Rethinking Education's Value Chain

Managing and optimising the value chain is the big thing in business strategy. Numerous innovations have taken place since businesses have started thinking about it, and such innovations revolutised the businesses. The biggest change with regard to this is perhaps how manufacturing companies moved away from production activities, and instead focused on the activities directly related to the customer experience. So, however nostalgic we may be about a team of Engineers hacking together a working personal computer out of someone's garage, Apple is the company it is by producing machines in Foxconn factories in China and by being in control of the customer experience through its design, development and retailing and channel operations. In short, the current paradigm is that the value resides with the customers.

As Higher Ed comes under financial pressure and told to be more business-like, the Education leaders have also started innovating with the education's value chain. They have drawn lessons from manufacturing companies, perhaps, and decided to outsource activities which were previously sacrosanct - the teaching itself. As if following the manufacturing playbook, large educational organisations started focusing more on brand, marketing and administration, and filled their classrooms with armies of adjunct tutors. This is indeed particularly true for private institutions and lower ranked public colleges, and popular among investors in education, which see the tutor salaries as the biggest cost for any education operation, and therefore seek to minimise it. Following this mantra, colleges today have become indistinguishable from the other offices, employing vast arrays of management staff but few tutors. When Quality Assurance Agency (QAA) started overseeing UK private colleges in 2012, their reports showed that they were somewhat surprised by how few tutors actually featured in the permanent payroll of these colleges. The adjunct model is indeed working very well.

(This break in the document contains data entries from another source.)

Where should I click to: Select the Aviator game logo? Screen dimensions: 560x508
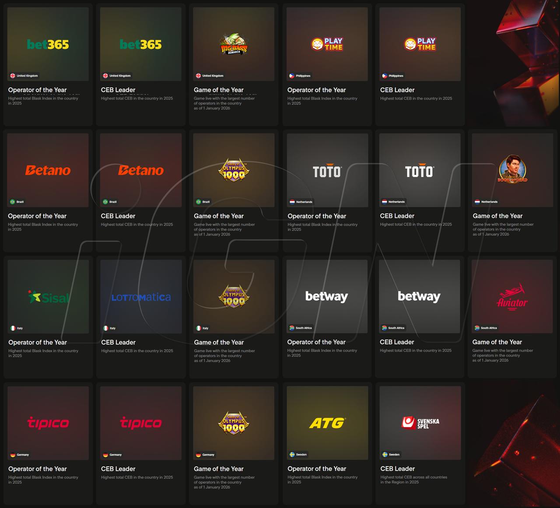[x=512, y=297]
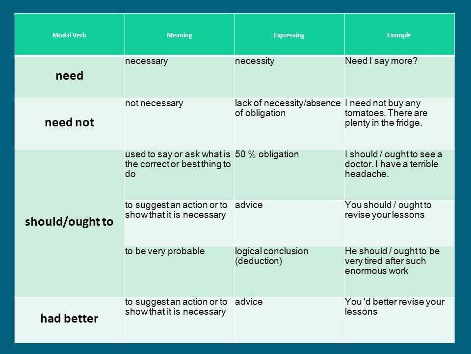471x354 pixels.
Task: Select the 'Example' column header
Action: [x=399, y=35]
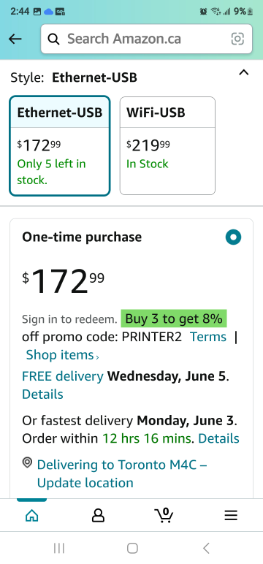The image size is (263, 564).
Task: Open camera lens search icon
Action: (x=237, y=39)
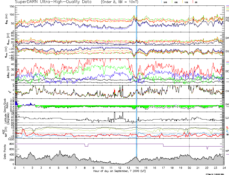Viewport: 229px width, 175px height.
Task: Click the 20% legend entry at top
Action: point(165,2)
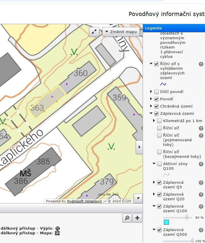Open overview map corner arrow icon
The height and width of the screenshot is (243, 205).
[138, 198]
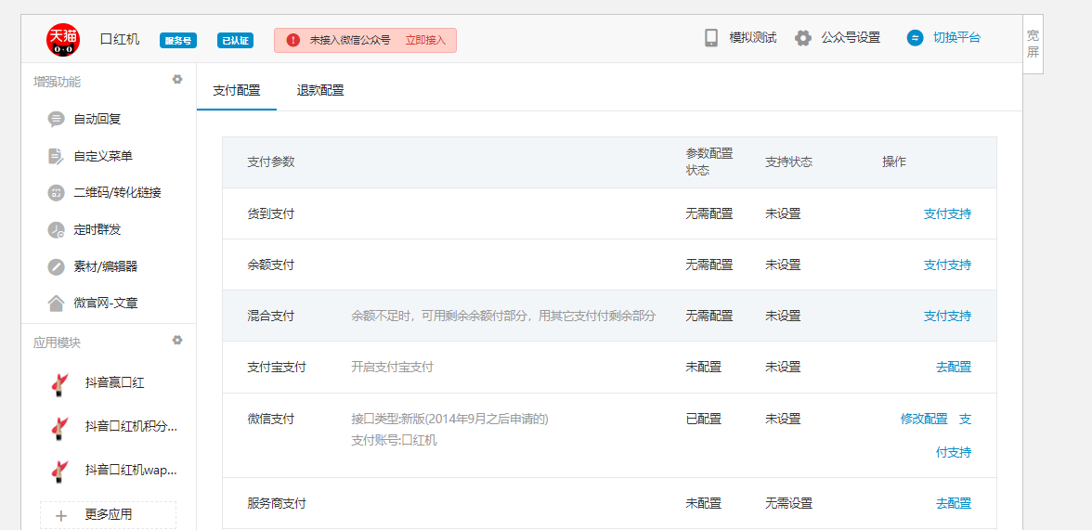Open 自定义菜单 in sidebar

[x=102, y=156]
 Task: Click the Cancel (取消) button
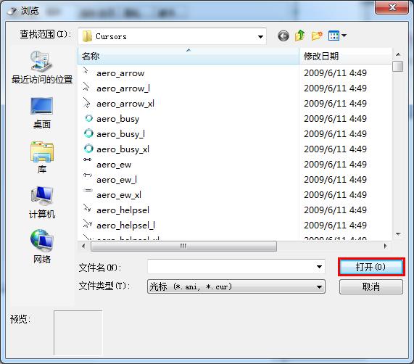[x=371, y=286]
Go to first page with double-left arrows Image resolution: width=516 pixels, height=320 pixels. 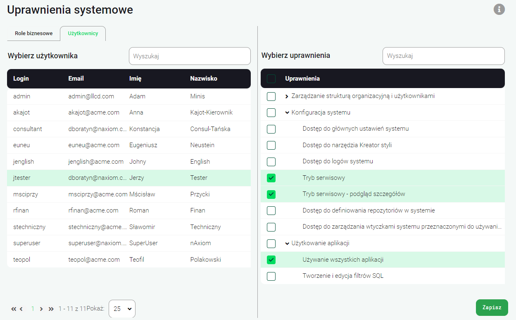click(x=14, y=309)
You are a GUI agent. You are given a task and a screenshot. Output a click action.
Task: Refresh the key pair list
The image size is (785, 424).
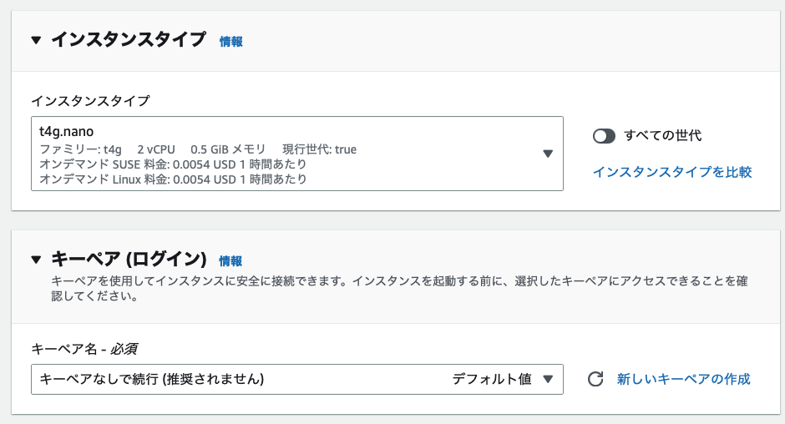pyautogui.click(x=595, y=379)
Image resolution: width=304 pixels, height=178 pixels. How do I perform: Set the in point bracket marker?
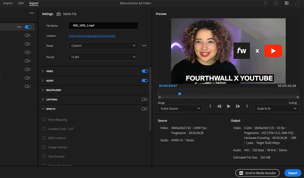click(x=210, y=106)
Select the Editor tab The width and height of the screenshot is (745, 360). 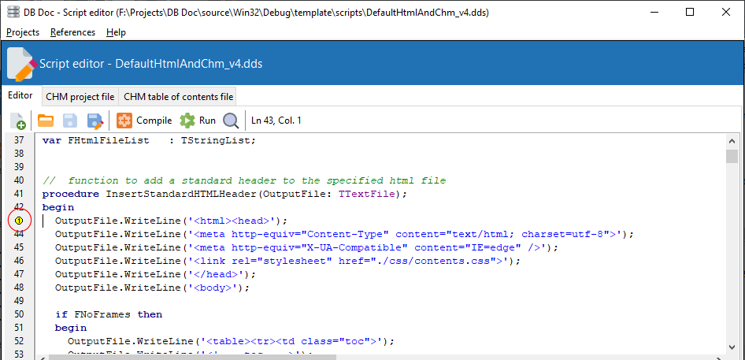click(20, 96)
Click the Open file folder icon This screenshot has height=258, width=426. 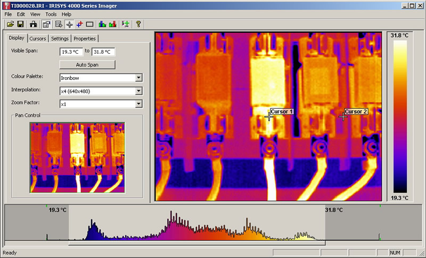pos(10,24)
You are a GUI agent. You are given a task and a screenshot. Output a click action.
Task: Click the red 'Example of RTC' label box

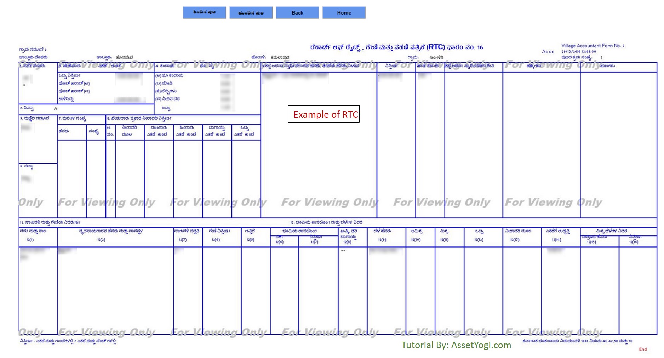[324, 114]
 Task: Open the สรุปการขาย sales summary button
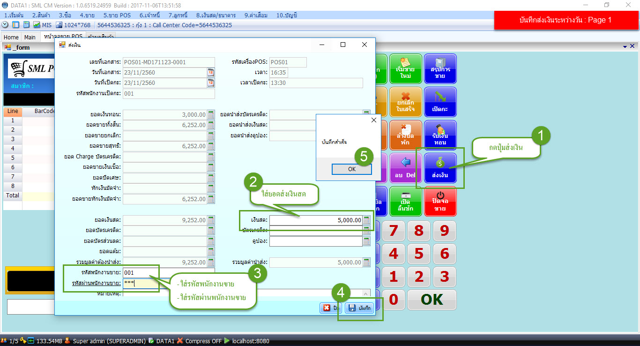coord(440,69)
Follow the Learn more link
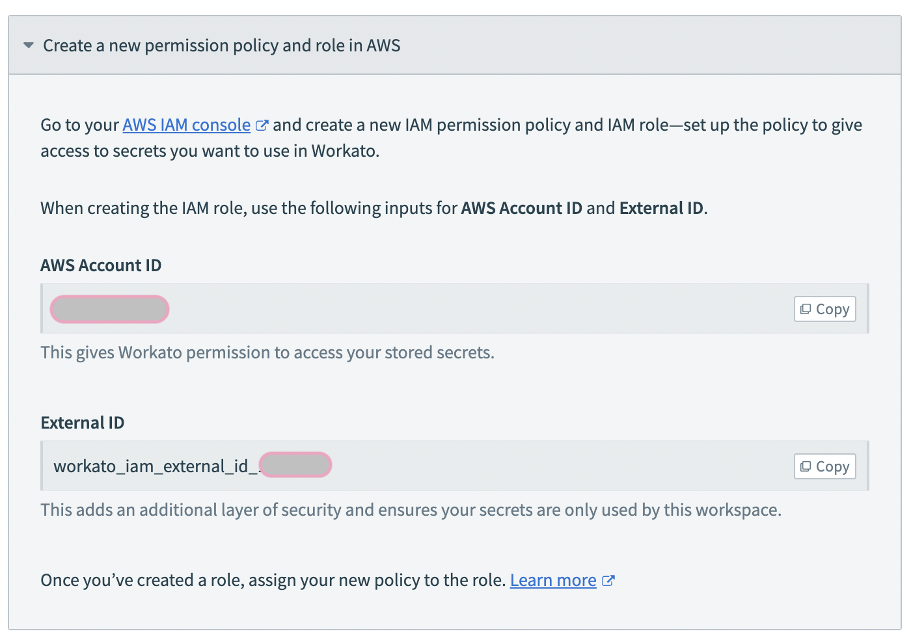Screen dimensions: 911x640 click(x=553, y=580)
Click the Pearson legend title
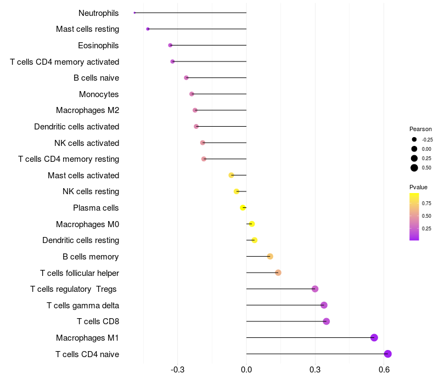This screenshot has height=384, width=439. coord(420,129)
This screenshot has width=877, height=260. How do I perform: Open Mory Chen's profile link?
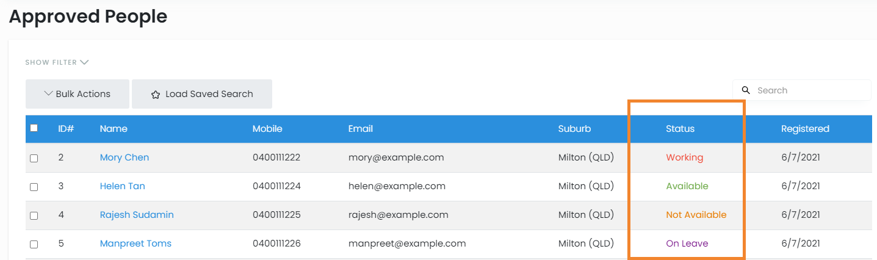click(x=125, y=157)
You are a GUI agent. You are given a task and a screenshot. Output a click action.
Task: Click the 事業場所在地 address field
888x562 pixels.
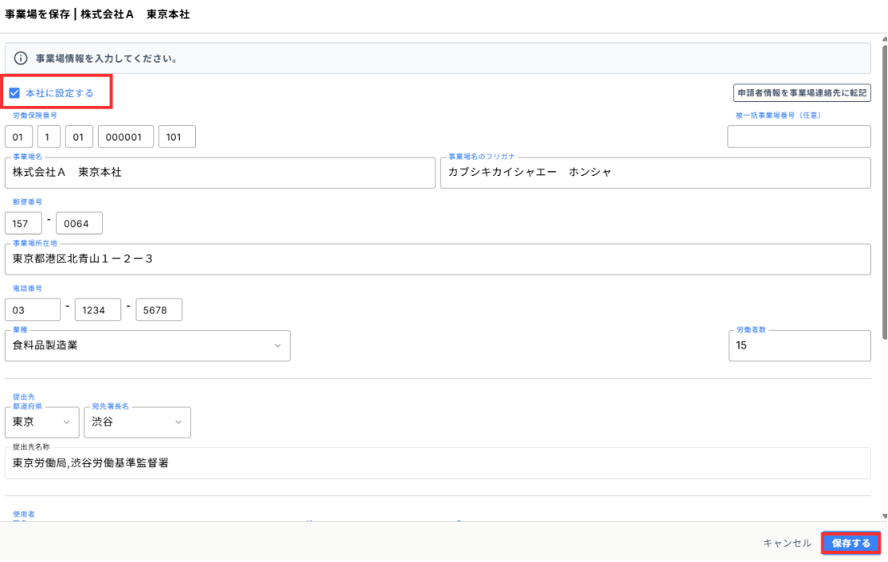click(438, 259)
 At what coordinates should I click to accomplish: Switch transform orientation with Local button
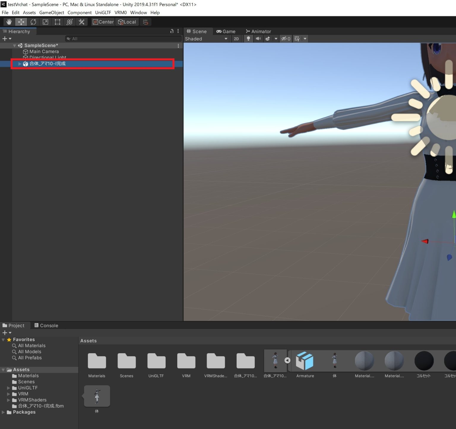tap(127, 22)
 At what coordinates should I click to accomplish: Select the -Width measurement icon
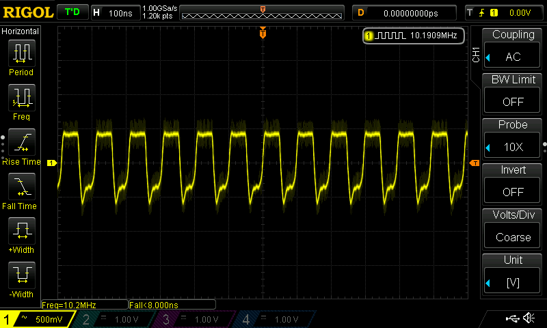click(x=21, y=275)
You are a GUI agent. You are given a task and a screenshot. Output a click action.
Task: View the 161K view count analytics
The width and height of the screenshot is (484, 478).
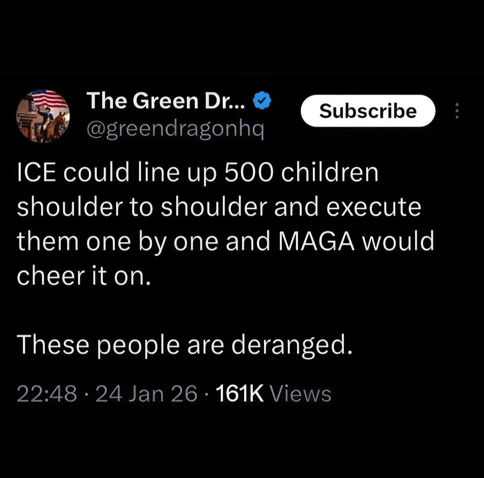(240, 394)
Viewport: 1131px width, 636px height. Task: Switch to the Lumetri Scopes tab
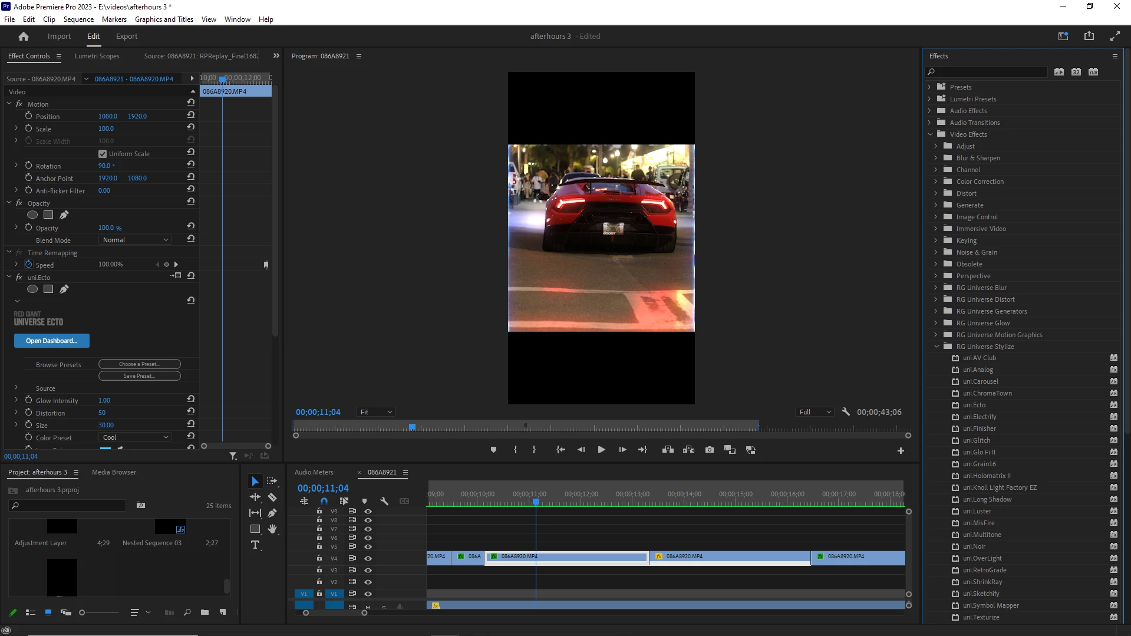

Except that this takes the education business away in the opposite direction from where manufacturing companies wanted to go: Away from the customers (students). The value chain thinking in education is perhaps applied too literally, and dare I say this, with little thinking. If the value resides with the students, it is the interface with the students, the classroom, where the institutions should be focused on. But they are not. 

Indeed, one could argue that this is for a good reason. This is because often the money is coming from the governments, donors or loan providers, creating a vast bureaucratic overload. Besides, the education institutions are spending a huge amount of money, and employing a lot of staff, in one critical touchpoint with the students - in marketing. Seen from the priority assigned to various activities, it would seem that most education institutions today are vast marketing machines. 

This is perhaps a mistake. Unlike the product companies, where the customer and the payer is often the same, in education, it may be different. That someone is paying for it does not make value automatically migrate to that particular interface, if the benefits of that expenditure have to realised to the satisfaction of another person. God save the spa where I send my wife for a loving break and which decides to treat me as a customer because I am paying for it! On a more serious note, the government is funding the student for a reason, and so is the Student Loan Company: Treat the students less than par and the loans will remain unpaid. So, this conception of value creation that underlie the current operations, and organisational structure, of educational institutions seem to be out of sync with the concept of the value chain.

I shall claim that the this new managerial university model is one of the key reasons why education is becoming dysfunctional. Indeed, the education investors want more, not less of, a managerial university model: They are investing in companies which project scalable education models by 'adjunctifying' (if such a word could be invented) teaching. This is the only way they could find to liberate education from its 'cottage industry' thinking. But by doing that, they shift the organisations away from the customer experience (or redefine the meaning of customer experience, making students happy with better swimming pools or marketing package rather than good education) and more into a bureaucratic jungle. However, we can perhaps see that the smaller private colleges work better than big college chains (collapse of Corinthian Colleges in the US may just be the tip of the iceberg as far as the problems of big chains are concerned) and the relationships that underlie the operations of proprietary tuition homes in India somewhat work better in creating more student success than big industrialised private universities. While these are anecdotal observations - and indeed some serious discussions on the models of the managerial universities, both public and private, need to happen, rethinking the value chain of education and locating the activities that are critical to value creation may be a good start for an education entrepreneur.